======== Record excerpts

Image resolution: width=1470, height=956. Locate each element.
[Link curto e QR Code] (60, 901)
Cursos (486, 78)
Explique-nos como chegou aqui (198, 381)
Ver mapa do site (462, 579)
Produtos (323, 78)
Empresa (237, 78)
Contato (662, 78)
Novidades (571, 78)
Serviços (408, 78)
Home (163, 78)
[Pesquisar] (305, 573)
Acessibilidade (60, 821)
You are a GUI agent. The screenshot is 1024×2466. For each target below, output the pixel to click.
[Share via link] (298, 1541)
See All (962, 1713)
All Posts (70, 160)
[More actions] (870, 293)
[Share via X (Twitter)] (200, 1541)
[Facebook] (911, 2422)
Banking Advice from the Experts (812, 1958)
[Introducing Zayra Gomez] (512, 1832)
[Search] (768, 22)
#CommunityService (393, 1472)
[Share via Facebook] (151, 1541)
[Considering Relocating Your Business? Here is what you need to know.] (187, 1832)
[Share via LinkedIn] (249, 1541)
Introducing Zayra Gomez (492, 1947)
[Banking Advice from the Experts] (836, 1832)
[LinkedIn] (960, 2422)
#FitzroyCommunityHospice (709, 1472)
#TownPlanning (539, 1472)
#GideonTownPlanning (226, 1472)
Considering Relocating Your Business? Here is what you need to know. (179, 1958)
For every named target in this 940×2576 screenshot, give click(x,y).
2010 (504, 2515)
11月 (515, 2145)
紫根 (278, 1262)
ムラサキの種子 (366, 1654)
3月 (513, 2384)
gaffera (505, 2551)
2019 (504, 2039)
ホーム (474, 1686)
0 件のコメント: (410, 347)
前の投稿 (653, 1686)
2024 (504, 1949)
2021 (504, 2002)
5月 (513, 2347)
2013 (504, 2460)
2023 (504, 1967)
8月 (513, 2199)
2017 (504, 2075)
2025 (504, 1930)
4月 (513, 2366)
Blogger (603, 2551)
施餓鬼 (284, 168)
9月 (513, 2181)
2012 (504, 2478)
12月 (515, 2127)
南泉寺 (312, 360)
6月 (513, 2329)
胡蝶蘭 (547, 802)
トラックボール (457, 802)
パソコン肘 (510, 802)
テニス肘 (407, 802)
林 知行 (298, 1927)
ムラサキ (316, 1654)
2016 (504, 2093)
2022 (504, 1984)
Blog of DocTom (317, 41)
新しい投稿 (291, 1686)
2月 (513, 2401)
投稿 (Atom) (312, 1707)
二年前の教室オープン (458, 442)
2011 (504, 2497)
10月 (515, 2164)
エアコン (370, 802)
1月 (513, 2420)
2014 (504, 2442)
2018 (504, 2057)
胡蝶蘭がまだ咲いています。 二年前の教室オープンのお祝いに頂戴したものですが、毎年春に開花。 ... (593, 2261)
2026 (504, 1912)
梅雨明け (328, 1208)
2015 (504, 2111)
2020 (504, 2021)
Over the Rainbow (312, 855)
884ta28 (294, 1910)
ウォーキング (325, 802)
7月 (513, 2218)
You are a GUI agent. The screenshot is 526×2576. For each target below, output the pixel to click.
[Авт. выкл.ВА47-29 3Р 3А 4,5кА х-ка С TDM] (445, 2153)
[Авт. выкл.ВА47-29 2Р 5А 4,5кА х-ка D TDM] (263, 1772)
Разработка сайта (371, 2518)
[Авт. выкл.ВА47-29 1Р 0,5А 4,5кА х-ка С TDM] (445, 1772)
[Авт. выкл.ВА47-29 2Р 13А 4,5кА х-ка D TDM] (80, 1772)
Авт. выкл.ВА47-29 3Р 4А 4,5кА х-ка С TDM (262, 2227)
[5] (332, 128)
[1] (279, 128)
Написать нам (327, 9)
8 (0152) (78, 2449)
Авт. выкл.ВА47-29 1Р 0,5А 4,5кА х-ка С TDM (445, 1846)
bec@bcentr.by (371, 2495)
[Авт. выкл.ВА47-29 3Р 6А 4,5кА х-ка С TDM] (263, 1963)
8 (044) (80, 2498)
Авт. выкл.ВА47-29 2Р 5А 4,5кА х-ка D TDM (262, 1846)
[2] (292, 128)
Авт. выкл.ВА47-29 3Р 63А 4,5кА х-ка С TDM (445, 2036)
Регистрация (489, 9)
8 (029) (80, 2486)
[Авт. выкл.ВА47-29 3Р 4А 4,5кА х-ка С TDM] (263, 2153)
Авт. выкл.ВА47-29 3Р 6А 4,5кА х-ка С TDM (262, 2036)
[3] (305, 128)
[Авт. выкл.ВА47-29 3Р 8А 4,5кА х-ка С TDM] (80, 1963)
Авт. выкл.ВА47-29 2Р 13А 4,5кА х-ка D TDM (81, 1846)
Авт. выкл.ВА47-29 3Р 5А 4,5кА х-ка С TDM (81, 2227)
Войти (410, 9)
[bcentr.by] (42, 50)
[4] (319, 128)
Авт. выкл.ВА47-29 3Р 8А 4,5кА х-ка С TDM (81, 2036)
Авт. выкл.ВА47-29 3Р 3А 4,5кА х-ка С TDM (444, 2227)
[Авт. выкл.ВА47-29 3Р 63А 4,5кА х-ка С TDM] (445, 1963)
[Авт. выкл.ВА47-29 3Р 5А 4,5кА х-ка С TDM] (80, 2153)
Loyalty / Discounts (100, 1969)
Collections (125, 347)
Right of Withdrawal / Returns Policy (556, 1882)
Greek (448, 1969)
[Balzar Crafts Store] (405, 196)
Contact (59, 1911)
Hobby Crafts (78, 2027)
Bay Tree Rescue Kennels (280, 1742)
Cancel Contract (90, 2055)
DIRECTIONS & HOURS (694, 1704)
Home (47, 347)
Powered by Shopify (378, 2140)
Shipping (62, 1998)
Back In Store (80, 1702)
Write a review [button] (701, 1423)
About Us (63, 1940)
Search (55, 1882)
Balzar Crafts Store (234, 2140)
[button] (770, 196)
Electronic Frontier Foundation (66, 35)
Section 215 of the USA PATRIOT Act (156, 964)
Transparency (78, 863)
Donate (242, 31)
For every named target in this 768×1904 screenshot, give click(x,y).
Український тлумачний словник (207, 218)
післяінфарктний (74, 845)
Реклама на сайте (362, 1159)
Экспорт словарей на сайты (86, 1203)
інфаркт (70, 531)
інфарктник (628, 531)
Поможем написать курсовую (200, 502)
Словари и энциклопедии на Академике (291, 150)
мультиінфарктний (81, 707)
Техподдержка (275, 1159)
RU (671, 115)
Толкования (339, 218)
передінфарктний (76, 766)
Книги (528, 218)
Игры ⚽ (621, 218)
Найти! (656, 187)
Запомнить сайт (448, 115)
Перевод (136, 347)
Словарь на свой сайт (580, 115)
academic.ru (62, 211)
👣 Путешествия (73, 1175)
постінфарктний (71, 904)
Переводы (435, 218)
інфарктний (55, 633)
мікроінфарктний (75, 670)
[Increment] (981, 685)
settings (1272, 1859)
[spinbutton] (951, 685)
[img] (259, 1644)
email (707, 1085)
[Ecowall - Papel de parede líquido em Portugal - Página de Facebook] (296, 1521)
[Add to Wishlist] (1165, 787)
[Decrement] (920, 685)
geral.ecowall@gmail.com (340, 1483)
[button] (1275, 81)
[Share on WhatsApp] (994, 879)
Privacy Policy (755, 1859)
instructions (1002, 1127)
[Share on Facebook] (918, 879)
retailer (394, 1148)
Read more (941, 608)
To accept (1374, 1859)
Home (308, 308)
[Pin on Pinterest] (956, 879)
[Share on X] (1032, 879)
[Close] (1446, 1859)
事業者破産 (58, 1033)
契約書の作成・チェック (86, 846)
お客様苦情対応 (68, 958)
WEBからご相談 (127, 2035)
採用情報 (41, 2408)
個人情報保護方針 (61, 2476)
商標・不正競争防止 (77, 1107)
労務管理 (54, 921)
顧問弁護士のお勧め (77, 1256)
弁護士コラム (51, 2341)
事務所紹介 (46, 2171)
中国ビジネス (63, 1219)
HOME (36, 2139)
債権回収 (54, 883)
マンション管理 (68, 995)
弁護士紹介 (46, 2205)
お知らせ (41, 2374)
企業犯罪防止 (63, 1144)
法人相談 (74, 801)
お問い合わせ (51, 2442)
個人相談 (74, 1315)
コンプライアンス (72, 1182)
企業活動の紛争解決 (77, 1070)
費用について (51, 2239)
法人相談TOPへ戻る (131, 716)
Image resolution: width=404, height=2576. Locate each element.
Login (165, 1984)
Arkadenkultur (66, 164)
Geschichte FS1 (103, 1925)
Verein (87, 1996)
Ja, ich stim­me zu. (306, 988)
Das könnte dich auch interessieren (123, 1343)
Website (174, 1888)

================

● **What is required**
Wherever "each" occurs in the entries above, copy the line it sits on.

● **Your response**
Image resolution: width=1470, height=956. Locate each element.
You are a GUI agent. The screenshot is 1024×2466. For each target below, output the pixel to click.
You are a GUI agent. The screenshot is 526×2576. For each target below, output the pixel to click.
Image resolution: width=404, height=2576. Locate each element.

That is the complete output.